### [AIM OF THE TASK]
A single number is the answer here: the count of lines in the records below in which the word "Collapse" appears.

Items from a data source
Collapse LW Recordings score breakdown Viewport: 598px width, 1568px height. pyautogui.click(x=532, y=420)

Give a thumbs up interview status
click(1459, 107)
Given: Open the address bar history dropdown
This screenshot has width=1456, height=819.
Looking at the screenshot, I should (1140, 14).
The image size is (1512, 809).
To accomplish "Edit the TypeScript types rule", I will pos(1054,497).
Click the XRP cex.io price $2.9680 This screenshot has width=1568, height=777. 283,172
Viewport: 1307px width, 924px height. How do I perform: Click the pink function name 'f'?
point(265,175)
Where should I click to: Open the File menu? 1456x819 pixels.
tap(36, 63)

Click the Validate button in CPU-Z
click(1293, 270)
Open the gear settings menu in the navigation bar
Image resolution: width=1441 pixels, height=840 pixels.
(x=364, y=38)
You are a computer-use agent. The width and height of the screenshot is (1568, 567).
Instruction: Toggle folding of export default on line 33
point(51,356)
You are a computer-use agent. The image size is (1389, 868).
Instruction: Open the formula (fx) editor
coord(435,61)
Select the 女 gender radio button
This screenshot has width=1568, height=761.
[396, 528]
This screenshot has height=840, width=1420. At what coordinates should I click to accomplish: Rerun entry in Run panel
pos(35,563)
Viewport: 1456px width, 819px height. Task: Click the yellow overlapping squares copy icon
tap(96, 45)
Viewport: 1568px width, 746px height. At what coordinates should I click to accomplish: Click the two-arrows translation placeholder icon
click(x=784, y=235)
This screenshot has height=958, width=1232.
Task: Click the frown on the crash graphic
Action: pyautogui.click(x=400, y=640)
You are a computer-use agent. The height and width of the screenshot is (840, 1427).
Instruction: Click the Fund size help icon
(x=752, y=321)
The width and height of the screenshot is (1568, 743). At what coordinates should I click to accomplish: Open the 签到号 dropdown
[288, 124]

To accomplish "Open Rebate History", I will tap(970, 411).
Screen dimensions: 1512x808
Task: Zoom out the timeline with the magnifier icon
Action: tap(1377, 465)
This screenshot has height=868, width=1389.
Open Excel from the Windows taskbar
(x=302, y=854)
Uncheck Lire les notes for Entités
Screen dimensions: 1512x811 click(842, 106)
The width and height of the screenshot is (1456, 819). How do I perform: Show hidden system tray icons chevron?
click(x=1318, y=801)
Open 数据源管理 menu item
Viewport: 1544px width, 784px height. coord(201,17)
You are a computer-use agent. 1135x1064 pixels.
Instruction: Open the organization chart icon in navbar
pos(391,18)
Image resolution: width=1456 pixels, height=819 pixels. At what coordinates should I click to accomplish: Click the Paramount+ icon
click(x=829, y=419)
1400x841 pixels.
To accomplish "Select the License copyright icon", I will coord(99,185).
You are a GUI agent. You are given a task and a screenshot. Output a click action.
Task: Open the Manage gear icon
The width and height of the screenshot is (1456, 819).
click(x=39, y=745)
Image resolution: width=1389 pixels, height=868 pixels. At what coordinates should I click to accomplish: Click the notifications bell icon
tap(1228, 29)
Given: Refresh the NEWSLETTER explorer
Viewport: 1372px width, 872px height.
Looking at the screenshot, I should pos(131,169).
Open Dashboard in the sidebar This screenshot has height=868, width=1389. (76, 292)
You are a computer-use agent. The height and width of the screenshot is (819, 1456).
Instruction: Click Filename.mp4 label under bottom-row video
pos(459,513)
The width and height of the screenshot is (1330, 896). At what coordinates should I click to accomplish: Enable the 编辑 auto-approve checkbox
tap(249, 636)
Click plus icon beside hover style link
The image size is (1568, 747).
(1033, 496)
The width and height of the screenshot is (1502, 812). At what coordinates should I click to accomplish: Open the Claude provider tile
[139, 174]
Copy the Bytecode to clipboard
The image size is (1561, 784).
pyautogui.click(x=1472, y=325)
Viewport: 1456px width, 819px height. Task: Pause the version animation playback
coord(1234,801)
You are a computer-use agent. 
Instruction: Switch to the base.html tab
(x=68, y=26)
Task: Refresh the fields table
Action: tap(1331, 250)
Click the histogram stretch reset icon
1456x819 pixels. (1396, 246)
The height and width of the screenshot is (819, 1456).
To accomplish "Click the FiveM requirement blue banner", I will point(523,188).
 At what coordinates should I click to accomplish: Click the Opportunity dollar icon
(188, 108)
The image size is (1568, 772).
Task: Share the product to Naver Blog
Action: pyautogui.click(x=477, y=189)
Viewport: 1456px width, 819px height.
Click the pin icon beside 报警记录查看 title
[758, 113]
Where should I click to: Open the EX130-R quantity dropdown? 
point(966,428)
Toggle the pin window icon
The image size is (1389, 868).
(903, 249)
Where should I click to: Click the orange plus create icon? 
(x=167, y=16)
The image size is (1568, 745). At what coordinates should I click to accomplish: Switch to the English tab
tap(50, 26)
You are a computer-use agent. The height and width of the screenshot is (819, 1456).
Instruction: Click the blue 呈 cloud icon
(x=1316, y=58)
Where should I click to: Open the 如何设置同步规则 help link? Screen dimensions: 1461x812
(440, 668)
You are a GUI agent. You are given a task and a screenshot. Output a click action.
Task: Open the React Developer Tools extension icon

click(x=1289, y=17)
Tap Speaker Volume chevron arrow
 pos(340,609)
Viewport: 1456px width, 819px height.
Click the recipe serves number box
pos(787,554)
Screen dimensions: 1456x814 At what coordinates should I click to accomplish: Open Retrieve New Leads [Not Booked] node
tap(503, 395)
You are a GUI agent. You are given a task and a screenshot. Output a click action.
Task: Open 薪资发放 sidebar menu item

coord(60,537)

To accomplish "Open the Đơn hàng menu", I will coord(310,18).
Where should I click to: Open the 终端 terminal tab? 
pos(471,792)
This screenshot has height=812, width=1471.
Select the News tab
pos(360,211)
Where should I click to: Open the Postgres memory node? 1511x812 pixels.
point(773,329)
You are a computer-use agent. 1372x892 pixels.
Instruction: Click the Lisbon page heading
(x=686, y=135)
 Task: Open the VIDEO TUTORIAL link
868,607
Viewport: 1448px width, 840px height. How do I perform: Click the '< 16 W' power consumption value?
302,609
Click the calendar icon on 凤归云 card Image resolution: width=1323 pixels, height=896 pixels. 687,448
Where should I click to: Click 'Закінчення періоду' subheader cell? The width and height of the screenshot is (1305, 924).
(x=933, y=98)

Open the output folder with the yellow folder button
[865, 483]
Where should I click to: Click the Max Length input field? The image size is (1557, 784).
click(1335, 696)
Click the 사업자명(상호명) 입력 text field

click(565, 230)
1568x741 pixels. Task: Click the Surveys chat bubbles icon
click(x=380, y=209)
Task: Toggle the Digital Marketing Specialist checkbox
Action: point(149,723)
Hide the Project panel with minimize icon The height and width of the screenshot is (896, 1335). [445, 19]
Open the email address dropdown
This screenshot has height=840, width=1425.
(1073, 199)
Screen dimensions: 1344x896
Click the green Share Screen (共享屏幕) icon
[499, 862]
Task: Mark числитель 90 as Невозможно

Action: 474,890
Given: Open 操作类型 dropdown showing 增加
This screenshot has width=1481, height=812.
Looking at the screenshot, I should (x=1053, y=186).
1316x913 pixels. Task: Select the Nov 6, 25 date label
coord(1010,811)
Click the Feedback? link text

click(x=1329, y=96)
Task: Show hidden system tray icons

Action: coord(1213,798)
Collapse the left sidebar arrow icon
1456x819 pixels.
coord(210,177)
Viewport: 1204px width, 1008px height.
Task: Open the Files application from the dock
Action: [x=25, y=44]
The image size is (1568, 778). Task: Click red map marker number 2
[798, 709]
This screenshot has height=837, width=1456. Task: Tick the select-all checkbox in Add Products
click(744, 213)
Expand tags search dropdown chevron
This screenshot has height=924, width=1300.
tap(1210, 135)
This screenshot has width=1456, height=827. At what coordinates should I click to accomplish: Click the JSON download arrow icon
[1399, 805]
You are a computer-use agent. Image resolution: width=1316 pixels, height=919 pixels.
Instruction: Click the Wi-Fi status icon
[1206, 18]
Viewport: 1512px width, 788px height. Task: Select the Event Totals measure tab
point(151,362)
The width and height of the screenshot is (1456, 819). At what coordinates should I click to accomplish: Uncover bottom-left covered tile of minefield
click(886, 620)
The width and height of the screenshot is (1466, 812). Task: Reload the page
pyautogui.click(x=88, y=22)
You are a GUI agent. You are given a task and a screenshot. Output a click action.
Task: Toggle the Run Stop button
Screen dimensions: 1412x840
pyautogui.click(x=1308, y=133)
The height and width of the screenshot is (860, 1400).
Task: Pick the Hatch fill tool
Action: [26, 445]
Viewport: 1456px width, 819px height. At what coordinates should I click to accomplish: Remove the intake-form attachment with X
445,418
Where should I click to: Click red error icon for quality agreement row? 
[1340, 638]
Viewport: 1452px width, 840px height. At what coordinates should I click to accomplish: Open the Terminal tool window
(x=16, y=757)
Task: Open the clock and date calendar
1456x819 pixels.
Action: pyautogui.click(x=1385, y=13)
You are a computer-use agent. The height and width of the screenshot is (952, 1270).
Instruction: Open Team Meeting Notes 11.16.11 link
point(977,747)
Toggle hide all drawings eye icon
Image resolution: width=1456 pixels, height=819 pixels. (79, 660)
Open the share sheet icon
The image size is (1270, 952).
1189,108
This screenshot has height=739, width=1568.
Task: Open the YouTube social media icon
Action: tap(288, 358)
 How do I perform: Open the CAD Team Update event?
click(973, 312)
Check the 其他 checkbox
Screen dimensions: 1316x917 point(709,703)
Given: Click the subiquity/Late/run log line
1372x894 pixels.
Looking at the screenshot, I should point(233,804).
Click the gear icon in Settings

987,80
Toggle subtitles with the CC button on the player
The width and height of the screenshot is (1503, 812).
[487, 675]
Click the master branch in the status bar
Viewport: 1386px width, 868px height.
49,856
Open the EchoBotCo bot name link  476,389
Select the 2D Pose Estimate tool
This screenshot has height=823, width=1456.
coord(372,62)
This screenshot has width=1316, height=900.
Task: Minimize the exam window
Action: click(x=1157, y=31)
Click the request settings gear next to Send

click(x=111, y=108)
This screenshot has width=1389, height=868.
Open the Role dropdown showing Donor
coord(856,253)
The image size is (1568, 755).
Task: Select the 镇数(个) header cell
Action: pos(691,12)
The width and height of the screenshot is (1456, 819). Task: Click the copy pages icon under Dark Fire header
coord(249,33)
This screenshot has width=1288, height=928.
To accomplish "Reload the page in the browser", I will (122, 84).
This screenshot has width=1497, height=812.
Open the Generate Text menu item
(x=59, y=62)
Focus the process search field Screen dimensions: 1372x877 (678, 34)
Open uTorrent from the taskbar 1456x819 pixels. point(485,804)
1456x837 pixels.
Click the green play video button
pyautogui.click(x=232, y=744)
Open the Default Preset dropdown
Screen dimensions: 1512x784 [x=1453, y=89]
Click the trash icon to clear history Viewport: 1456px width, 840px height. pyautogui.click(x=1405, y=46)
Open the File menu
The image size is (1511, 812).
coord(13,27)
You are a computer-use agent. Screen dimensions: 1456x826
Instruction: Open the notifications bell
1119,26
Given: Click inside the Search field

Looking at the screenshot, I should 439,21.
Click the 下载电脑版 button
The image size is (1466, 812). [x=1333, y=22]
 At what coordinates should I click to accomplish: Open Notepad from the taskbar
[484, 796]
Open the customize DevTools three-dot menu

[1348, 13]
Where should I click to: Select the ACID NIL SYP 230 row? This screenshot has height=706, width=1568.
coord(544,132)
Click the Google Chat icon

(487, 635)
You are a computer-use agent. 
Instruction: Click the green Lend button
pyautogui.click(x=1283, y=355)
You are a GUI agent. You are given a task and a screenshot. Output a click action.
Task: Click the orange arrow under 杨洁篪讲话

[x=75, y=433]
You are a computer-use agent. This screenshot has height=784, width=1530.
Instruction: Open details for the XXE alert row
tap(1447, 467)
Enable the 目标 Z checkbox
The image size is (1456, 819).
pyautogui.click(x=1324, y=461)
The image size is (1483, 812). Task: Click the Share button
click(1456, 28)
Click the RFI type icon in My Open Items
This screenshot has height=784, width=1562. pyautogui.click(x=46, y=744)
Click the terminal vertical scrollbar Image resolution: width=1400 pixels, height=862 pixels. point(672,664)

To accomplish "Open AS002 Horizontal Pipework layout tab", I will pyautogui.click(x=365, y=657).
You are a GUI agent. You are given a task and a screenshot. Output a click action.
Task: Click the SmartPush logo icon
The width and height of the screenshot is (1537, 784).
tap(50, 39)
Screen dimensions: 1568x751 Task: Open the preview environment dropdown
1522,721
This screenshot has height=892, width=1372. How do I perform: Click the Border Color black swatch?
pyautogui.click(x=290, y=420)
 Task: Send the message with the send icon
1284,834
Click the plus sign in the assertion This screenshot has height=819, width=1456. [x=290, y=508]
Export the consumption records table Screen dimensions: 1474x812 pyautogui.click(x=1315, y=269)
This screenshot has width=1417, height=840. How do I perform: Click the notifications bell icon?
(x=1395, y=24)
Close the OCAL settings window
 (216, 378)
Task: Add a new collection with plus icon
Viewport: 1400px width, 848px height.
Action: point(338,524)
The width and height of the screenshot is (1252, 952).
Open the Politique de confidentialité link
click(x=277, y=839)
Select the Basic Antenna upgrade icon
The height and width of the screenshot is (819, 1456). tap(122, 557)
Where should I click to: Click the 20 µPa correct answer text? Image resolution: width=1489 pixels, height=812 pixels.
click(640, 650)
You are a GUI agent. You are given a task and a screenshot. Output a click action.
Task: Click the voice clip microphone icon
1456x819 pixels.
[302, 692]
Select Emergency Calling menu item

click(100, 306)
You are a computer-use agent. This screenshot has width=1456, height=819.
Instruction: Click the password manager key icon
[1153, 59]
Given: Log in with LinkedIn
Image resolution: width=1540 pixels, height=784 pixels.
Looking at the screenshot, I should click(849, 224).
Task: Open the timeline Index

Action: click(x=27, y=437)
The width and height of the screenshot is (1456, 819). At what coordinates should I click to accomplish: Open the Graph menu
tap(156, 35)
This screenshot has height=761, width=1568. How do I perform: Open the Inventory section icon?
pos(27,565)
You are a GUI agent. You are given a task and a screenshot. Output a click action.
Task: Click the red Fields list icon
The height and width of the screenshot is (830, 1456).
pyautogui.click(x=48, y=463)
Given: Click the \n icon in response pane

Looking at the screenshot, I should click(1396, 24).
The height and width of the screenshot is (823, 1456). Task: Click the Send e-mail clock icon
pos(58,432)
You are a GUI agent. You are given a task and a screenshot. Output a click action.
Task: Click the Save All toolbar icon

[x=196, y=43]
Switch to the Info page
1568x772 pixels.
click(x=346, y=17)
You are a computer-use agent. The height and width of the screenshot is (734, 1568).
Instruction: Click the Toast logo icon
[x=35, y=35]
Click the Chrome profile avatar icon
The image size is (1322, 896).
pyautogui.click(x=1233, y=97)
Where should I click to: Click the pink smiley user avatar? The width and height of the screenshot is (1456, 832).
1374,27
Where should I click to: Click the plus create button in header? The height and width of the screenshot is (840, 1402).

### [SOLUTION TO THIS TASK]
2